Top of Data records

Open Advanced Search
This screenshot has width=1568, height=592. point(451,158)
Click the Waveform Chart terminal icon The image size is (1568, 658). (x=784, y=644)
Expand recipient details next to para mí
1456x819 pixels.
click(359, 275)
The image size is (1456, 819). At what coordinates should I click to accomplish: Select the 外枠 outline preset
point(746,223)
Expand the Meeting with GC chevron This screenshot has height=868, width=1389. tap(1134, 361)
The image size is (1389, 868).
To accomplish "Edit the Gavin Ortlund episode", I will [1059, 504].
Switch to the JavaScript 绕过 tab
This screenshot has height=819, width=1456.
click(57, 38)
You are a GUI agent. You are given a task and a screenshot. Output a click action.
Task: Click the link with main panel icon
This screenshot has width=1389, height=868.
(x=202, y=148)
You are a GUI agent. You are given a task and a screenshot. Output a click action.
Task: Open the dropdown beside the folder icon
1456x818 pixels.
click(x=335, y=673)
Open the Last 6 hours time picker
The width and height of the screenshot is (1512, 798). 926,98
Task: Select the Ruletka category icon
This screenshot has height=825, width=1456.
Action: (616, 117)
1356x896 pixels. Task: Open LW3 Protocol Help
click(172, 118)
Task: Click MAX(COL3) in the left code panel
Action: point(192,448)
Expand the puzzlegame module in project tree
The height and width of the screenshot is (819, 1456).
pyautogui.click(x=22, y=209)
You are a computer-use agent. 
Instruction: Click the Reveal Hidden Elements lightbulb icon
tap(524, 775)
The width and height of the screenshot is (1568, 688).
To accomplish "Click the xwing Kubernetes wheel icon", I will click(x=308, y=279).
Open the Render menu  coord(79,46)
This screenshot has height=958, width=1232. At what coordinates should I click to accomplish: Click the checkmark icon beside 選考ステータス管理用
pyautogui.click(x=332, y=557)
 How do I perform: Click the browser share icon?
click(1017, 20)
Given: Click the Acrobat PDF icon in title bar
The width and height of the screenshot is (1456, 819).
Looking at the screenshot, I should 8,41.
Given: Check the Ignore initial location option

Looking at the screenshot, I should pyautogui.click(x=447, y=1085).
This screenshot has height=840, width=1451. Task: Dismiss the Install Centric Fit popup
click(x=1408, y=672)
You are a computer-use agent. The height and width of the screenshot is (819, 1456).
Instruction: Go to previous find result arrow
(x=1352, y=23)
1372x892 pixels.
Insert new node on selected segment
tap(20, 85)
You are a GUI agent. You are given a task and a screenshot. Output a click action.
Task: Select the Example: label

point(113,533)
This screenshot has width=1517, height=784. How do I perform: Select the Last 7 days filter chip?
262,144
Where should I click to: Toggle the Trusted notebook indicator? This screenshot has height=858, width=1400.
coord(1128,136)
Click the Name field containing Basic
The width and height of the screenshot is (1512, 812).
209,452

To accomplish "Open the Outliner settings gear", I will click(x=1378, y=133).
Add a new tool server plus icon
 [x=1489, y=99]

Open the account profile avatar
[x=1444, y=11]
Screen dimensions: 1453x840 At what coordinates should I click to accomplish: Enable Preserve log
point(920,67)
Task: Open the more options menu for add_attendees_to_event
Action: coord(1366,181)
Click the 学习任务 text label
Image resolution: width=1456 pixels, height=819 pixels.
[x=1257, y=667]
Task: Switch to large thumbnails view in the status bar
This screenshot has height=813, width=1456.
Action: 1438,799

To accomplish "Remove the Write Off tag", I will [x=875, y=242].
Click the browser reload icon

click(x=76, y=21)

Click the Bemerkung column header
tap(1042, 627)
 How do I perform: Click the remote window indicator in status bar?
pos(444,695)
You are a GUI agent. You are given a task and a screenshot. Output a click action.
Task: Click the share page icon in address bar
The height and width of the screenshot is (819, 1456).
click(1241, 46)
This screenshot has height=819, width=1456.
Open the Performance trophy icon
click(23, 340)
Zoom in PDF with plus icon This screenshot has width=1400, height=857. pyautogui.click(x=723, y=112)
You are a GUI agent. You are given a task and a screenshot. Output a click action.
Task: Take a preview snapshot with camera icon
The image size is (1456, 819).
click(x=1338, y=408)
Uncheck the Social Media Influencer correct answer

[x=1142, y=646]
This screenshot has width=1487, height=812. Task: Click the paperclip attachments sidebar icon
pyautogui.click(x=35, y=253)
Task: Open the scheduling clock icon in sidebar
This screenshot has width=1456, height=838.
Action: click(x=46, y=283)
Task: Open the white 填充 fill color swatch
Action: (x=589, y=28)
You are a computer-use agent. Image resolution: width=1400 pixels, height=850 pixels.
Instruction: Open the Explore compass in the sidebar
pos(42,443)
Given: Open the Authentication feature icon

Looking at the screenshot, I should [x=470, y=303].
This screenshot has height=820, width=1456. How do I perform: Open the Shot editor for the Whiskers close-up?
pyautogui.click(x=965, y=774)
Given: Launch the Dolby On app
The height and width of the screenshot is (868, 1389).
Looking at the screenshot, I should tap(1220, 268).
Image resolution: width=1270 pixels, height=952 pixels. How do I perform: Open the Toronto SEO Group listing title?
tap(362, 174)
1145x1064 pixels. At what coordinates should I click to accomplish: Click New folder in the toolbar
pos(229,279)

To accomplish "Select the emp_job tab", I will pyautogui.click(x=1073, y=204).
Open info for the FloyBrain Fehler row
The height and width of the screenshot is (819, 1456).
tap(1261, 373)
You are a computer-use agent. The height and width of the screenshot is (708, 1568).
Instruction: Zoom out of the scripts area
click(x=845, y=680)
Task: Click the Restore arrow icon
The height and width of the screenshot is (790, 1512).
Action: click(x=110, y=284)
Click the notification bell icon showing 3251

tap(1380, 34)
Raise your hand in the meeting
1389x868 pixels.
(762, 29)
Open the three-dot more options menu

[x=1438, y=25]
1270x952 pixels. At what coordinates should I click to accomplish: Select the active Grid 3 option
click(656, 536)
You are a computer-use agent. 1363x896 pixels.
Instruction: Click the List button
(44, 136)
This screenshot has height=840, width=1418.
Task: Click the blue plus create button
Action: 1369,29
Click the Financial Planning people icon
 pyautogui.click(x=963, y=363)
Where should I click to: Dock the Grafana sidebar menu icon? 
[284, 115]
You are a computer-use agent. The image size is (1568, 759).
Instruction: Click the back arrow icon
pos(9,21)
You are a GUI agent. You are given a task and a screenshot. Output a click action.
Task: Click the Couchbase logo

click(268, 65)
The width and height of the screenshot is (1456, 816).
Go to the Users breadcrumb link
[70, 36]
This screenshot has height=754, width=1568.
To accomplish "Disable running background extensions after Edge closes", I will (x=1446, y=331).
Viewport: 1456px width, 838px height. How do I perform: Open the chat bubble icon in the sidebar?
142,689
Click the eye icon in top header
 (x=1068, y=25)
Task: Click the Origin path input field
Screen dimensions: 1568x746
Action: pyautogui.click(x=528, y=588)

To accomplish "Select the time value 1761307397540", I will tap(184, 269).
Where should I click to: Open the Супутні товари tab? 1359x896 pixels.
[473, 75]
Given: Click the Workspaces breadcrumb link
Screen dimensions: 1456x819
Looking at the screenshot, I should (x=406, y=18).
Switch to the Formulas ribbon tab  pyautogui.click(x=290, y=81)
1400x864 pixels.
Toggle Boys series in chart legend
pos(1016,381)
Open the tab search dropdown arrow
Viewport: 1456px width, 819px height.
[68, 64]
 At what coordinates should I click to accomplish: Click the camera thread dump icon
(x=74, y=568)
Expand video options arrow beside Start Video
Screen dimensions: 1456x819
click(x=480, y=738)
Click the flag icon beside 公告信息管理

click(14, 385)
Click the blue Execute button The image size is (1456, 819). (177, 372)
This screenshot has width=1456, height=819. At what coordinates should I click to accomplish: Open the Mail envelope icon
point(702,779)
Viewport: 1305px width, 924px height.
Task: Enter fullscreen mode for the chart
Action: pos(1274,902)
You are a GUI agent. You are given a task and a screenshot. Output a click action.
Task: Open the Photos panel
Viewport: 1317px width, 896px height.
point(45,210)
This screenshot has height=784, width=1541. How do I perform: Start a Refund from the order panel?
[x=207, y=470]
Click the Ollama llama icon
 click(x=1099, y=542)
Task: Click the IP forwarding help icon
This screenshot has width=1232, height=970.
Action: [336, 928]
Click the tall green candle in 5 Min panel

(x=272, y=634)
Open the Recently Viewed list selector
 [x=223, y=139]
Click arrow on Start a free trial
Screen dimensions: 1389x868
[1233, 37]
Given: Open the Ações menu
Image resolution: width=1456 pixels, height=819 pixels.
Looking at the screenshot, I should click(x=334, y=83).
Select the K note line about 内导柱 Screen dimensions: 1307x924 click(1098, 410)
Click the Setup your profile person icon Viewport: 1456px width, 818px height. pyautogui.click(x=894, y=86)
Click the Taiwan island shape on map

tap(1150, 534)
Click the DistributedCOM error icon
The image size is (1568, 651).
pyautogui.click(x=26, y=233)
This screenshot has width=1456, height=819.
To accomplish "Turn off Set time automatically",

Bottom of Data records

> [Goal of the exercise]
Filter the records for the string "dropdown" and copy every line that holds it.

> [Worked solution]
Task: Open the dropdown beside the folder icon
Open the tab search dropdown arrow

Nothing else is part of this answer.